====== TEXT SEGMENT

# Truma heating and winter camping



## Kilcoosy (May 17, 2009)

Hi Everyone,
Just wanted to know from you experienced guy's do you leave your heat on in the van overnight when your sleeping? Coming into winter I would imagine that this would be a necessity as the temp can drop quite low inside.

Just this weekend we had temperatures of 10 degrees inside which is baltic when you love your heat as much as us!

So question is: 

1. If on 240V hook up is it safe to run heating all night at a comfortable setting?

2. I believe my boiler will automatically dump it's water when the temp reaches below 4 degrees celcius. How do I know if the Truma boiler has dumped water? Will I do any harm if it has dumped and I start heating or will it not start and show tthe red fault light?

Many thanks 

Mark


----------



## Coulstock (Sep 2, 2008)

*Van Heating overnight*

1.0 If youre on EHU then get yourself a neat little 500w oil filled radiator (I got mine from B&Q) - we use ours all the time - even recently on our trip up to Scotland - just leave it running - keeps the van warm all night and all day.

2.0 If you're in the van and keeping it warm (as above ) then fit a clothes peg over the dump valve - ie stop it 'moving down' - I've had my clothes peg fitted for a year - I've kept my fresh water system and Truma boiler 'topped up' right over the winter -even at a rally at Southsea where it got down to -2.

Harry


----------



## waspes (Feb 11, 2008)

Hi, I leave the boiler on low to heat the hot water, it also keeps us nice and warm as it is under the bed. We also use a 500w oil filled rad and leave it on all the time.

Peter.


----------



## pippin (Nov 15, 2007)

When not on EHU (the norm!) we are perfectly happy to leave our Truma C6000E on gas heating all night.

We do turn it down at night though, to about 15°C.

Next project is a remote control system (possibly a long stick!) so that we can turn it back up to 20°C before we get up!

When parked up at home we leave it on EHU with the heating just cracked on at the lowest setting.
It prevents the dumping scenario.


----------



## Nauplia (Sep 30, 2007)

*Heating in winter*

Hi

The dump valve on the boiler is triggered by the temperature in the space that the boiler sits in. It is not set off by the outside temperature - unless its the same inside your van. Our boiler is inside a locker and the locker has the trunking for the hot air heating passing through. While ever the heating is on then the boiler will not dump. We were in the Alps skiing last winter and one night it dropped down to -21C. We were snug inside and the boiler still worked.

============

= GIVEN EXERCISE A =
Copy the part of the Truma heating thread from "Hi, I leave" up to and including "heating all night.".
= GIVEN EXERCISE B =
Answer these from the Truma heating thread:
(i) What wattage of oil-filled radiator is mentioned for keeping the van warm?
(ii) To about what temperature is the Truma C6000E turned down at night?
(iii) How low did the temperature drop one night in the Alps?

====== GIVEN DATA

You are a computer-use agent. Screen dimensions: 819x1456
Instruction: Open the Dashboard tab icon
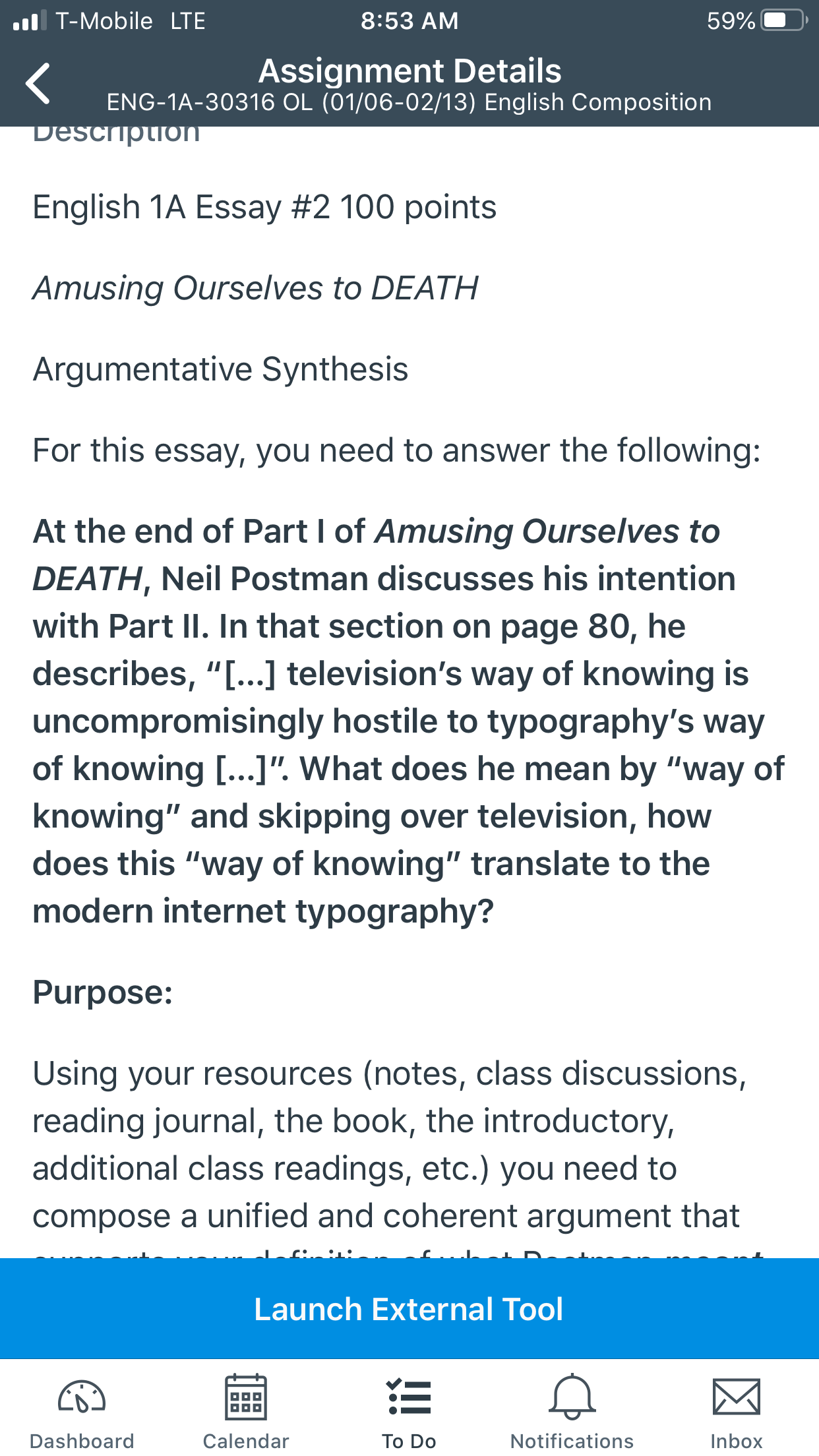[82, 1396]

============
====== GIVEN DATA

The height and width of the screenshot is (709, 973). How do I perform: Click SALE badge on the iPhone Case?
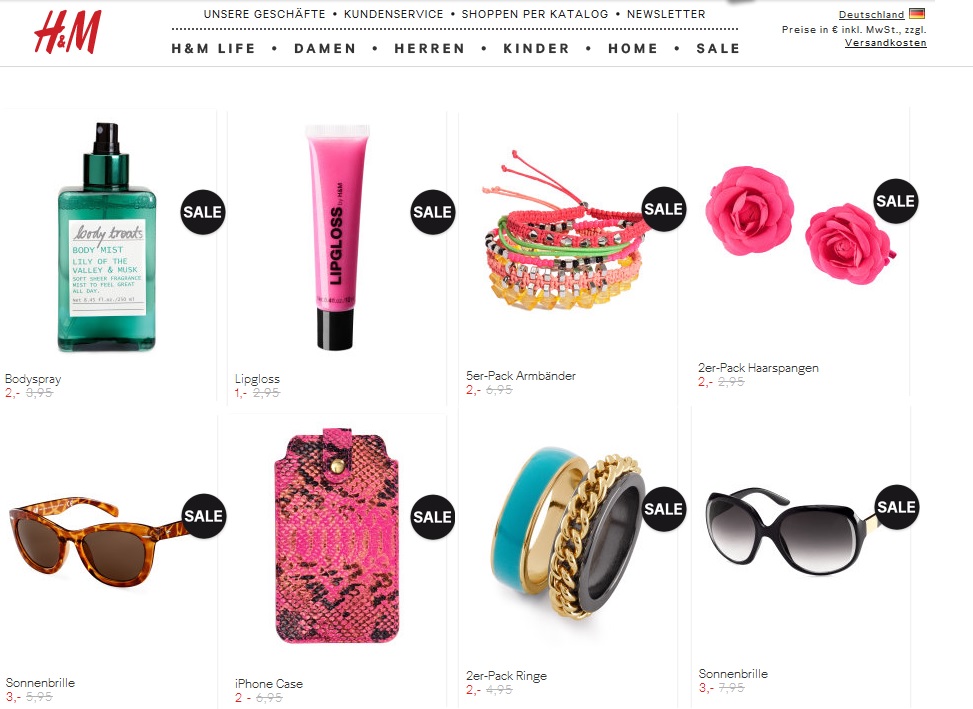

============

= CORRECT RESPONSE A =
Hi, I leave the boiler on low to heat the hot water, it also keeps us nice and warm as it is under the bed. We also use a 500w oil filled rad and leave it on all the time.

Peter.


----------



## pippin (Nov 15, 2007)

When not on EHU (the norm!) we are perfectly happy to leave our Truma C6000E on gas heating all night.

= CORRECT RESPONSE B =
(i) 500w
(ii) About 15°C
(iii) -21C